#### What the exercise asks:
Format every line of the rows below as a numbered list, leaving out the blank lines.

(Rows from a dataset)
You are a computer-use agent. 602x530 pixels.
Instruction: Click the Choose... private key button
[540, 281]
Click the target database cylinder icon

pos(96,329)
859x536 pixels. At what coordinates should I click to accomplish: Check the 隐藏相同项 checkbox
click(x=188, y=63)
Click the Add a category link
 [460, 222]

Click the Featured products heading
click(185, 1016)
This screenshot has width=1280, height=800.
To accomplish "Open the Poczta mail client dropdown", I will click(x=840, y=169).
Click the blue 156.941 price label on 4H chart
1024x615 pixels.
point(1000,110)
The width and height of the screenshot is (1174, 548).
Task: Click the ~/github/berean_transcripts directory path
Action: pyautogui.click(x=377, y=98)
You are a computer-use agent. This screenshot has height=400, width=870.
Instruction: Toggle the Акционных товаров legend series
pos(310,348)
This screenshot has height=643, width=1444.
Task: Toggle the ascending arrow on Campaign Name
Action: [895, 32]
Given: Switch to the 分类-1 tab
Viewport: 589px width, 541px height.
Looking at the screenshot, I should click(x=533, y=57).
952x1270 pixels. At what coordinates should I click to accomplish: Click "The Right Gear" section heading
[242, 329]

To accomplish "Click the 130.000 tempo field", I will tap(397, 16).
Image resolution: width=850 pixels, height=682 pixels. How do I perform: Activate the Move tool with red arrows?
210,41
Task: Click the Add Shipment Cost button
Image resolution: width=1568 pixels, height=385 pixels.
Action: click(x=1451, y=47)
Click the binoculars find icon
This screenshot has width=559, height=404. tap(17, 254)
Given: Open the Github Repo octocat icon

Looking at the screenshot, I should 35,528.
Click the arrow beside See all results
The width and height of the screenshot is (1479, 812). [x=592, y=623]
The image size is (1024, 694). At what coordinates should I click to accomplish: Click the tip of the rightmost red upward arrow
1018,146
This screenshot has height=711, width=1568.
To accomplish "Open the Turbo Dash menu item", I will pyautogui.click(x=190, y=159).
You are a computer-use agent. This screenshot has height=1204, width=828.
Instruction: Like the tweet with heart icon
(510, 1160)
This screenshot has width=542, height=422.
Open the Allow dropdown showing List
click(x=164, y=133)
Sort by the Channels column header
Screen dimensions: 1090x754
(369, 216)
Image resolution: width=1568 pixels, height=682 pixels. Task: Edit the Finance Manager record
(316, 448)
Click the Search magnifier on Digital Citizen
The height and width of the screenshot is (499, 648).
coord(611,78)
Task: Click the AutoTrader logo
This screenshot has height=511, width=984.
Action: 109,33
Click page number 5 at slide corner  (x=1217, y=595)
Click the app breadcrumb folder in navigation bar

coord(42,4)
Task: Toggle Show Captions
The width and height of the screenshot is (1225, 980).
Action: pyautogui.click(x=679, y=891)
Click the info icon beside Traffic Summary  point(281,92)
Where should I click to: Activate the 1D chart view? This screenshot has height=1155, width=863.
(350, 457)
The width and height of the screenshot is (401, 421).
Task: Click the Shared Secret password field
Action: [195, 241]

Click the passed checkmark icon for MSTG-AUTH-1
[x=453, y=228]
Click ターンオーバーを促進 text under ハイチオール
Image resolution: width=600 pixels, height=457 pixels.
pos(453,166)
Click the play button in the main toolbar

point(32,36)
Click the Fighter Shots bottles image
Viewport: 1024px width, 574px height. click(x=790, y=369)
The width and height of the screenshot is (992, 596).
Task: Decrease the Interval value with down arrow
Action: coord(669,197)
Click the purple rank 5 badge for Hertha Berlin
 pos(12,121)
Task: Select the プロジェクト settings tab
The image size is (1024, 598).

#### Output for this exercise:
1. You are a computer-use agent. 602x530 pixels.
2. Instruction: Click the Choose... private key button
3. [540, 281]
4. Click the target database cylinder icon
5. pos(96,329)
6. 859x536 pixels. At what coordinates should I click to accomplish: Check the 隐藏相同项 checkbox
7. click(x=188, y=63)
8. Click the Add a category link
9.  [460, 222]
10. Click the Featured products heading
11. click(185, 1016)
12. This screenshot has width=1280, height=800.
13. To accomplish "Open the Poczta mail client dropdown", I will click(x=840, y=169).
14. Click the blue 156.941 price label on 4H chart
15. 1024x615 pixels.
16. point(1000,110)
17. The width and height of the screenshot is (1174, 548).
18. Task: Click the ~/github/berean_transcripts directory path
19. Action: pyautogui.click(x=377, y=98)
20. You are a computer-use agent. This screenshot has height=400, width=870.
21. Instruction: Toggle the Акционных товаров legend series
22. pos(310,348)
23. This screenshot has height=643, width=1444.
24. Task: Toggle the ascending arrow on Campaign Name
25. Action: [895, 32]
26. Given: Switch to the 分类-1 tab
27. Viewport: 589px width, 541px height.
28. Looking at the screenshot, I should click(x=533, y=57).
29. 952x1270 pixels. At what coordinates should I click to accomplish: Click "The Right Gear" section heading
30. [242, 329]
31. To accomplish "Click the 130.000 tempo field", I will tap(397, 16).
32. Image resolution: width=850 pixels, height=682 pixels. How do I perform: Activate the Move tool with red arrows?
33. 210,41
34. Task: Click the Add Shipment Cost button
35. Image resolution: width=1568 pixels, height=385 pixels.
36. Action: click(x=1451, y=47)
37. Click the binoculars find icon
38. This screenshot has width=559, height=404. tap(17, 254)
39. Given: Open the Github Repo octocat icon
40. Looking at the screenshot, I should 35,528.
41. Click the arrow beside See all results
42. The width and height of the screenshot is (1479, 812). [x=592, y=623]
43. The image size is (1024, 694). At what coordinates should I click to accomplish: Click the tip of the rightmost red upward arrow
44. 1018,146
45. This screenshot has height=711, width=1568.
46. To accomplish "Open the Turbo Dash menu item", I will pyautogui.click(x=190, y=159).
47. You are a computer-use agent. This screenshot has height=1204, width=828.
48. Instruction: Like the tweet with heart icon
49. (510, 1160)
50. This screenshot has width=542, height=422.
51. Open the Allow dropdown showing List
52. click(x=164, y=133)
53. Sort by the Channels column header
54. Screen dimensions: 1090x754
55. (369, 216)
56. Image resolution: width=1568 pixels, height=682 pixels. Task: Edit the Finance Manager record
57. (316, 448)
58. Click the Search magnifier on Digital Citizen
59. The height and width of the screenshot is (499, 648).
60. coord(611,78)
61. Task: Click the AutoTrader logo
62. This screenshot has height=511, width=984.
63. Action: 109,33
64. Click page number 5 at slide corner  (x=1217, y=595)
65. Click the app breadcrumb folder in navigation bar
66. coord(42,4)
67. Task: Toggle Show Captions
68. The width and height of the screenshot is (1225, 980).
69. Action: pyautogui.click(x=679, y=891)
70. Click the info icon beside Traffic Summary  point(281,92)
71. Where should I click to: Activate the 1D chart view? This screenshot has height=1155, width=863.
72. (350, 457)
73. The width and height of the screenshot is (401, 421).
74. Task: Click the Shared Secret password field
75. Action: [195, 241]
76. Click the passed checkmark icon for MSTG-AUTH-1
77. [x=453, y=228]
78. Click ターンオーバーを促進 text under ハイチオール
79. Image resolution: width=600 pixels, height=457 pixels.
80. pos(453,166)
81. Click the play button in the main toolbar
82. point(32,36)
83. Click the Fighter Shots bottles image
84. Viewport: 1024px width, 574px height. click(x=790, y=369)
85. The width and height of the screenshot is (992, 596).
86. Task: Decrease the Interval value with down arrow
87. Action: coord(669,197)
88. Click the purple rank 5 badge for Hertha Berlin
89.  pos(12,121)
90. Task: Select the プロジェクト settings tab
91. The image size is (1024, 598).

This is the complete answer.